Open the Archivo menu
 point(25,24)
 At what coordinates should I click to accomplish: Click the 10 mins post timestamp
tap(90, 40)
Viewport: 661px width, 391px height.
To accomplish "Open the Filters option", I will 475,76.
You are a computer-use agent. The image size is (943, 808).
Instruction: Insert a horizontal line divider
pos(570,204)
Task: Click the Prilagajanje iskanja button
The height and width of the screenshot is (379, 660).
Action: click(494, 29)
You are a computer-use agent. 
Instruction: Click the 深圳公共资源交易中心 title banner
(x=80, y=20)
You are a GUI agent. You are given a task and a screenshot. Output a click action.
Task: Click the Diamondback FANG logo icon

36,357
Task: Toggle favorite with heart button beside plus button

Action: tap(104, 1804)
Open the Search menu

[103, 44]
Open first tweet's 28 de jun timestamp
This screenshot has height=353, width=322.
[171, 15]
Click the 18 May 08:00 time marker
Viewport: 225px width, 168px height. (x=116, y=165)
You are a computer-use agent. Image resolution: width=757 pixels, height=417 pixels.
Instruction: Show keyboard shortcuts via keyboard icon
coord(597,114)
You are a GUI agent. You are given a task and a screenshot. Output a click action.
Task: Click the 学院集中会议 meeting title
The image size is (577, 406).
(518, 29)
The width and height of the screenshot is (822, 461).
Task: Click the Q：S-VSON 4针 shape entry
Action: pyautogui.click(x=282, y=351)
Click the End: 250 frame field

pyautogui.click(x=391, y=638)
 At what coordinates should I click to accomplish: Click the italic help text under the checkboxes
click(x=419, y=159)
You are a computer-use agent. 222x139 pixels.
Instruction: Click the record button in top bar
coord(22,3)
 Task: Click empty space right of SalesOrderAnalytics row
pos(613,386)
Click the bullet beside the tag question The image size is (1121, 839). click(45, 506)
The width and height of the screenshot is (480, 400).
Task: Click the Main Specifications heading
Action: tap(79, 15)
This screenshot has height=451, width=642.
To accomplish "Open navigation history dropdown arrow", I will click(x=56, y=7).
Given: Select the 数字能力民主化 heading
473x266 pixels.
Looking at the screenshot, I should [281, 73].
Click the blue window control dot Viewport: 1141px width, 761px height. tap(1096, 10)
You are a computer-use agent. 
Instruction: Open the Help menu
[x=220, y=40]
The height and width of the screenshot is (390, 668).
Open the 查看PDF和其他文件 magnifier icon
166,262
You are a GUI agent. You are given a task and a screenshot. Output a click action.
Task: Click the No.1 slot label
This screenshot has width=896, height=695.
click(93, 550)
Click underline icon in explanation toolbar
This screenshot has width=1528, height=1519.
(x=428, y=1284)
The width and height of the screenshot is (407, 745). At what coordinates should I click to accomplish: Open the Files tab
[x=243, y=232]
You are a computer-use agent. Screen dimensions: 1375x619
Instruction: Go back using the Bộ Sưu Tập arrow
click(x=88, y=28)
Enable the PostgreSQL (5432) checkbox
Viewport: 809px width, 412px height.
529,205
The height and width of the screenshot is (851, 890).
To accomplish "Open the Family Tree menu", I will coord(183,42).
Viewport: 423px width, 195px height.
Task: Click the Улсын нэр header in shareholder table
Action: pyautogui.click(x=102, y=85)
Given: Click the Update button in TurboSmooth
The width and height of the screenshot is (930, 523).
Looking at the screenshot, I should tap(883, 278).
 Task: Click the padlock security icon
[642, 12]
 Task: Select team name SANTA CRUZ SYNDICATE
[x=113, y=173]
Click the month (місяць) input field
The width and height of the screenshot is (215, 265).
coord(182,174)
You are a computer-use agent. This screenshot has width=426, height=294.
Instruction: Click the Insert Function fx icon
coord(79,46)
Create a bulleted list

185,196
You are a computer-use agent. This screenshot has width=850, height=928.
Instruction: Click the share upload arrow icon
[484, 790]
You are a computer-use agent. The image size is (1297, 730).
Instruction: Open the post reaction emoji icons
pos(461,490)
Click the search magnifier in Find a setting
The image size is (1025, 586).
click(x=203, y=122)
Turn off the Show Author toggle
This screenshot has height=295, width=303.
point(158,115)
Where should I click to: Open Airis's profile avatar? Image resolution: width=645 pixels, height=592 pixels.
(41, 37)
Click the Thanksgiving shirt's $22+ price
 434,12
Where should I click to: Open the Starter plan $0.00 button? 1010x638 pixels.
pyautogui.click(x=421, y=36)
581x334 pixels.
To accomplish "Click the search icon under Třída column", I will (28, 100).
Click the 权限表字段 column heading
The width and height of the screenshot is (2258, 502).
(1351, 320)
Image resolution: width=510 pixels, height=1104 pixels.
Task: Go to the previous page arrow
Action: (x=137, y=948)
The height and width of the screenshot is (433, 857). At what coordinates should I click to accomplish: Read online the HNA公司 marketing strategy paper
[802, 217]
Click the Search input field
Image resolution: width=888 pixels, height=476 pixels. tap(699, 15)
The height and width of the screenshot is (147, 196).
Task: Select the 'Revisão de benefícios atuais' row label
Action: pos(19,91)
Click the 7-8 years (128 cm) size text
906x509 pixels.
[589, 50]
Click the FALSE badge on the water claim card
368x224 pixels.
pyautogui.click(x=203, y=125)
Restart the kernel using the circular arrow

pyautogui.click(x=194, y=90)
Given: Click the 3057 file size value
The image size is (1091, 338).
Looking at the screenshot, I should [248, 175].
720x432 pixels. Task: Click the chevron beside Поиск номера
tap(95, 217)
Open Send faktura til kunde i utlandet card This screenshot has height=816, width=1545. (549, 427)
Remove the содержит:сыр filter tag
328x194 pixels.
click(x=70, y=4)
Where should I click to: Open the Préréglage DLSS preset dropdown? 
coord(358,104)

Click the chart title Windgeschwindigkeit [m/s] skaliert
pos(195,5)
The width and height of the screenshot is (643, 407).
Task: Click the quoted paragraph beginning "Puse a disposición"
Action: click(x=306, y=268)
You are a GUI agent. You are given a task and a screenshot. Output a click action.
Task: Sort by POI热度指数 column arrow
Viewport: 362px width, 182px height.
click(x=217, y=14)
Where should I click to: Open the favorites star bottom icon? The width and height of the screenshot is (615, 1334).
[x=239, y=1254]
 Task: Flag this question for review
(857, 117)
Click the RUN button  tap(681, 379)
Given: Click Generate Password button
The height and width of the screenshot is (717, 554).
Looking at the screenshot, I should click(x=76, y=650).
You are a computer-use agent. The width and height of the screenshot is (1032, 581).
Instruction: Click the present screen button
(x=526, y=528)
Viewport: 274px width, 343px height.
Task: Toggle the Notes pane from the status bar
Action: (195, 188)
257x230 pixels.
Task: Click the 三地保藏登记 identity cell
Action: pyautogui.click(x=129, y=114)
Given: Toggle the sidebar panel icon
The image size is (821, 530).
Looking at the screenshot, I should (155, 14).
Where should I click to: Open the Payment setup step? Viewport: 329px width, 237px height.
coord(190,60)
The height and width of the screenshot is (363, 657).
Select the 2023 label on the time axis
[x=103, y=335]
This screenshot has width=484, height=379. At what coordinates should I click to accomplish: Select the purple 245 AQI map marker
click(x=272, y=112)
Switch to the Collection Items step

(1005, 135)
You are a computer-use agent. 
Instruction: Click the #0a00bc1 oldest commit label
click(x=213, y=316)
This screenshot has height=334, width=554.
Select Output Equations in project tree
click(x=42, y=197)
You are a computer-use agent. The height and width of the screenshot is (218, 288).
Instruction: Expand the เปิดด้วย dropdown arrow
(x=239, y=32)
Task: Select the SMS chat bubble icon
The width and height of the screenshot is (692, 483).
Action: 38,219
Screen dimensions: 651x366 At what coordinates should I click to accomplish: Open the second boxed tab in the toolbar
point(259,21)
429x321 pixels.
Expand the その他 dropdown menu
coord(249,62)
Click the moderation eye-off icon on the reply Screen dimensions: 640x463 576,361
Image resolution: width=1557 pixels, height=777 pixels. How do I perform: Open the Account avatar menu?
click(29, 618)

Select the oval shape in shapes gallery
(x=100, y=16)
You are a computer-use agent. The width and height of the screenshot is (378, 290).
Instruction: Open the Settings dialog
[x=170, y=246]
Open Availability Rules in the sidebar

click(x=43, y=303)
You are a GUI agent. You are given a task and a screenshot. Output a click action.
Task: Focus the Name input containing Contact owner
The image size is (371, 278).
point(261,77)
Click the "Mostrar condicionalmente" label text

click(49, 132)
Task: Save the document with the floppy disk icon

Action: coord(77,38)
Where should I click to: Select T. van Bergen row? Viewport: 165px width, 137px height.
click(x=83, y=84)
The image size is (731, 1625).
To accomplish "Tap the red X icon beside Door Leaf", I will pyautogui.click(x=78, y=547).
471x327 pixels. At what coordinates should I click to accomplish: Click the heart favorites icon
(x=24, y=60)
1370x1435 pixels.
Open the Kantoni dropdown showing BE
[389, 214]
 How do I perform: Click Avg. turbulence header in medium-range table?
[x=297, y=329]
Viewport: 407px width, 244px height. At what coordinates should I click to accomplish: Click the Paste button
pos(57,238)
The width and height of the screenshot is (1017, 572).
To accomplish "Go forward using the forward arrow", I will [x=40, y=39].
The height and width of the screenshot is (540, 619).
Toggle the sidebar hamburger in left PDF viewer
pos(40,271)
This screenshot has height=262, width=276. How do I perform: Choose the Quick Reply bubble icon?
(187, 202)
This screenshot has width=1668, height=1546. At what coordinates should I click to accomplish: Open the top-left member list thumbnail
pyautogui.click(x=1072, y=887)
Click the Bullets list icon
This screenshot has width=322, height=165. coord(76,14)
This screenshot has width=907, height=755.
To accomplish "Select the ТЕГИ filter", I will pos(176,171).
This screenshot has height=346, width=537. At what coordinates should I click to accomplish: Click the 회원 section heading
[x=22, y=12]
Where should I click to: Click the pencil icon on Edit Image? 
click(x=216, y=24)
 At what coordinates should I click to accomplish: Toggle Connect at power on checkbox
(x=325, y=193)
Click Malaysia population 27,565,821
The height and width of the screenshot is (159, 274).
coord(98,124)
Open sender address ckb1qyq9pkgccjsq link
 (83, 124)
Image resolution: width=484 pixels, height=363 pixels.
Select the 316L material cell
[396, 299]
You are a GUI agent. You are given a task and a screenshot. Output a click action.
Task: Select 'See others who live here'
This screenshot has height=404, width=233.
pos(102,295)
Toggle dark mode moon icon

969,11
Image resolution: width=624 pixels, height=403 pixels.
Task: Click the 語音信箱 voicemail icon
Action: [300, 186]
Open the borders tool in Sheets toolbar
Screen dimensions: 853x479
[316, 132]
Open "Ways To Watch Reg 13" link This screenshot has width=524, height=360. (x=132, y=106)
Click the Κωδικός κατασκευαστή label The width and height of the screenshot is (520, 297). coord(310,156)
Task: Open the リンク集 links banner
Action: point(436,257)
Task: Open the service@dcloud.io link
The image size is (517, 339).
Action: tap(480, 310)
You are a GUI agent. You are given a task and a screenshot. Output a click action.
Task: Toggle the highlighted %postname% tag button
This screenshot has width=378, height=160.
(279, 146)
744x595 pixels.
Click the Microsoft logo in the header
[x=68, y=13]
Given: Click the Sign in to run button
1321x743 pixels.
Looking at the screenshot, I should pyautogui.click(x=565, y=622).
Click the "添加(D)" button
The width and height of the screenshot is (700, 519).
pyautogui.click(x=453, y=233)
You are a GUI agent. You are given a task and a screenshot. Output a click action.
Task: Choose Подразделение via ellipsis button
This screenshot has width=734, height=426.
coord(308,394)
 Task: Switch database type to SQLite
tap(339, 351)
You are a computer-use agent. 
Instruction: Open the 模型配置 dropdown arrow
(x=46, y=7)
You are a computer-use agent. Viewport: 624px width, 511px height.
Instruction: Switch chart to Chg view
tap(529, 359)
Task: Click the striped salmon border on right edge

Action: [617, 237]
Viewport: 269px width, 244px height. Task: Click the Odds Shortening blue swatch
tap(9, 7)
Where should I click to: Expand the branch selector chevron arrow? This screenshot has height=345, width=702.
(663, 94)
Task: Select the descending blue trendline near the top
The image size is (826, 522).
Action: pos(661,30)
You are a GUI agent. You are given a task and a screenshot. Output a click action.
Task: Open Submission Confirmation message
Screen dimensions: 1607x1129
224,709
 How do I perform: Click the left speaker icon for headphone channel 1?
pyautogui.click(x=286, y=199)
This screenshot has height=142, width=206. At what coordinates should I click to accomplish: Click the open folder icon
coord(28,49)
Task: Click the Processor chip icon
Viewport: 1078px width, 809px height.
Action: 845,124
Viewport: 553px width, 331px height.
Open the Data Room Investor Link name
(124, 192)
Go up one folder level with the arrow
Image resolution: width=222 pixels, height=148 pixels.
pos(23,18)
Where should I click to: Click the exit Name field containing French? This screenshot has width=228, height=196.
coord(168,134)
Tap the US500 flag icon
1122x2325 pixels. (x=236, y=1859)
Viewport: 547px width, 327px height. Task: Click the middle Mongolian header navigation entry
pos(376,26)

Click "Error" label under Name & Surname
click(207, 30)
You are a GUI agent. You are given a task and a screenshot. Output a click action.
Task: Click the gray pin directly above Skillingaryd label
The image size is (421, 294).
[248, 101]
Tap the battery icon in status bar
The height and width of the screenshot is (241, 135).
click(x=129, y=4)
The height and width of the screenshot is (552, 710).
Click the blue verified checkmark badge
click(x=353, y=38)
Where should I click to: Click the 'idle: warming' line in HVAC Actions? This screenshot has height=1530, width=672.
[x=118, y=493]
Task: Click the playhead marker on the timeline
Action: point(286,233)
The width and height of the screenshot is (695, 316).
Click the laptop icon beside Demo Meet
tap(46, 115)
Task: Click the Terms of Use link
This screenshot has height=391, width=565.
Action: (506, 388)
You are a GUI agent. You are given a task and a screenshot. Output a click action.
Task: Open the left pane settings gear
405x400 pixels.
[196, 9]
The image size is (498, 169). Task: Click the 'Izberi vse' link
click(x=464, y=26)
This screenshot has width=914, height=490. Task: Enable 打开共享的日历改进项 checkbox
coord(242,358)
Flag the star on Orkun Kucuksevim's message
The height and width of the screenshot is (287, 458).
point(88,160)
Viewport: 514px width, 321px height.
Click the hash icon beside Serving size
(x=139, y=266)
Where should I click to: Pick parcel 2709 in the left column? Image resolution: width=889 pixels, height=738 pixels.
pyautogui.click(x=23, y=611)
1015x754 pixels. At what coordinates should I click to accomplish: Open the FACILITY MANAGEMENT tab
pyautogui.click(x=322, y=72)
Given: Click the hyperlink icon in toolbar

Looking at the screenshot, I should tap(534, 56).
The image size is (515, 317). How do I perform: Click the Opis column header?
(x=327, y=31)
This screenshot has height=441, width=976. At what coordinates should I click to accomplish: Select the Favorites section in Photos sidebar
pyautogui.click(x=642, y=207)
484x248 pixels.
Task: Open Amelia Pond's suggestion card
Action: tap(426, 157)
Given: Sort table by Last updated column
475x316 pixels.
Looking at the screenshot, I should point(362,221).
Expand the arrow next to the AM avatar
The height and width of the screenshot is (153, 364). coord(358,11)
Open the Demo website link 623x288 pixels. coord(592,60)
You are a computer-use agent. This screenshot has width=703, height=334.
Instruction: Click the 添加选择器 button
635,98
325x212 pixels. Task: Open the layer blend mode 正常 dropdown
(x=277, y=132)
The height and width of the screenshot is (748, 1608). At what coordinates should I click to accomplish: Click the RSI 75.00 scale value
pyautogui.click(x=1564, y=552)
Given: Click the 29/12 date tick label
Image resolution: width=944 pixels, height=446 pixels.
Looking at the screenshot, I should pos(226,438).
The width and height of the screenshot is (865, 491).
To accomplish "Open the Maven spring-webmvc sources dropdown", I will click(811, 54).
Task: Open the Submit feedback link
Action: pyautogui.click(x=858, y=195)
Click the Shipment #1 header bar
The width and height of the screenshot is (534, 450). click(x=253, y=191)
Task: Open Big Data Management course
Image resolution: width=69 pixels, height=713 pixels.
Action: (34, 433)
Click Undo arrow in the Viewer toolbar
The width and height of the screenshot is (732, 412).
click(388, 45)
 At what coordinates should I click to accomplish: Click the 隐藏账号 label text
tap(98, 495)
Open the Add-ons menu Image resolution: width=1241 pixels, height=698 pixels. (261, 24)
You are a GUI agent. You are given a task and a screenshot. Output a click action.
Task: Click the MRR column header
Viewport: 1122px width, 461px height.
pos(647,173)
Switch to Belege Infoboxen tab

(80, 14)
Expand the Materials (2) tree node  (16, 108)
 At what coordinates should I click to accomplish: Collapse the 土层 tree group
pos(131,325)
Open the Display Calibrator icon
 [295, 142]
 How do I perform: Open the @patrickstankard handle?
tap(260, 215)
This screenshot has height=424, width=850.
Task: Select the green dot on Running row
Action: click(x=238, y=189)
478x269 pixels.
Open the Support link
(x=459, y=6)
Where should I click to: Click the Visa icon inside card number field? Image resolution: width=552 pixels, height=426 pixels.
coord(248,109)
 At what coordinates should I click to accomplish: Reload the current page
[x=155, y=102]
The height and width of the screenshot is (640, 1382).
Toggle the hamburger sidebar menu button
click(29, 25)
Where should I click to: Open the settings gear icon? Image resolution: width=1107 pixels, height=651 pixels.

--- --- ---

> Problem to work on
Nothing but a number should be given: the count of lines in the records that contain the word "Sort".

> Final answer
2